A patient is discussing her surgery with her surgeon. The physician leaves and asks you to have the patient sign the consent form in a few hours. Which statement made by the patient indicates that informed consent has likely been achieved? A. The patient states that the doctor has told her there is nothing more they can do and she is going home. B. The patient states that she has not spoken with her surgeon at all today. C. The patient states that her surgeon has told her that she doesn't need surgery. D. The patient states that she is having surgery on her leg in the morning and that she will have some pain and bleeding for a few days.

D By stating that she is having surgery in the morning and that she understands some pain and bleeding will occur, the patient reflects a reasonable understanding about the plan for her surgery and the likely outcomes. Stating the doctor has nothing more to do so she is being released, stating that her surgeon indicated surgery is not necessary, and stating that she hasn't spoken to her surgeon all day indicate that the patient may be in denial and needs further explanation, instruction, and support before undergoing surgery.
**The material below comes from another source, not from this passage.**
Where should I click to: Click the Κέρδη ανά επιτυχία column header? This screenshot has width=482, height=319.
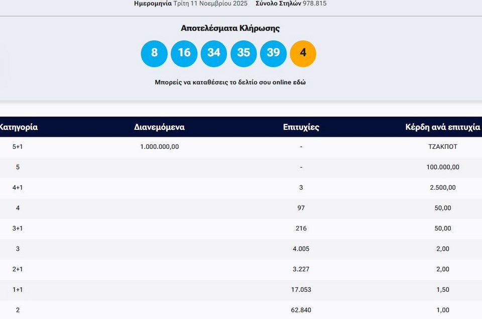pos(442,127)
You are the night shift nurse for a hospital nursing division of 40 acutely ill postoperative patients. The staffing for the night shift is you plus two patient care technicians. Based on the end-of-shift report, the current staffing, and your assessment of the patients, you have determined that there is insufficient staff to safely take care of the patients on this nursing division. What is the best action for you to take? A. Leave the nursing division immediately and go home. B. Contact the nursing supervisor, inform him or her of the situation, and leave the nursing division. C. Contact the chief of medicine and inform her or him of the situation and document it. D. Contact the nursing supervisor, inform him or her of the situation, and document it.

D Leaving the nursing division, even with documentation and notice of the situation to your nursing supervisor, may be seen as patient abandonment. Contacting the chief of medicine is insufficient notice to the nursing employer of the unsafe situation.

A nurse believes that a pediatric patient has been the victim of abuse based on verbal statements and scarring noted on the patient's abdomen and legs. Which of the following is the best action for the nurse to take? A. Do nothing but document the patient's condition. B. Contact the patient's family. C. Contact the patient's teacher. D. Contact the Child Abuse Hotline.

D Nurses are mandatory reporters for suspected child abuse. Although documenting the patient's condition is important, it is insufficient to meet the mandatory reporting requirement. Contacting the patient's teacher and/or family does not meet the mandatory reporting requirement.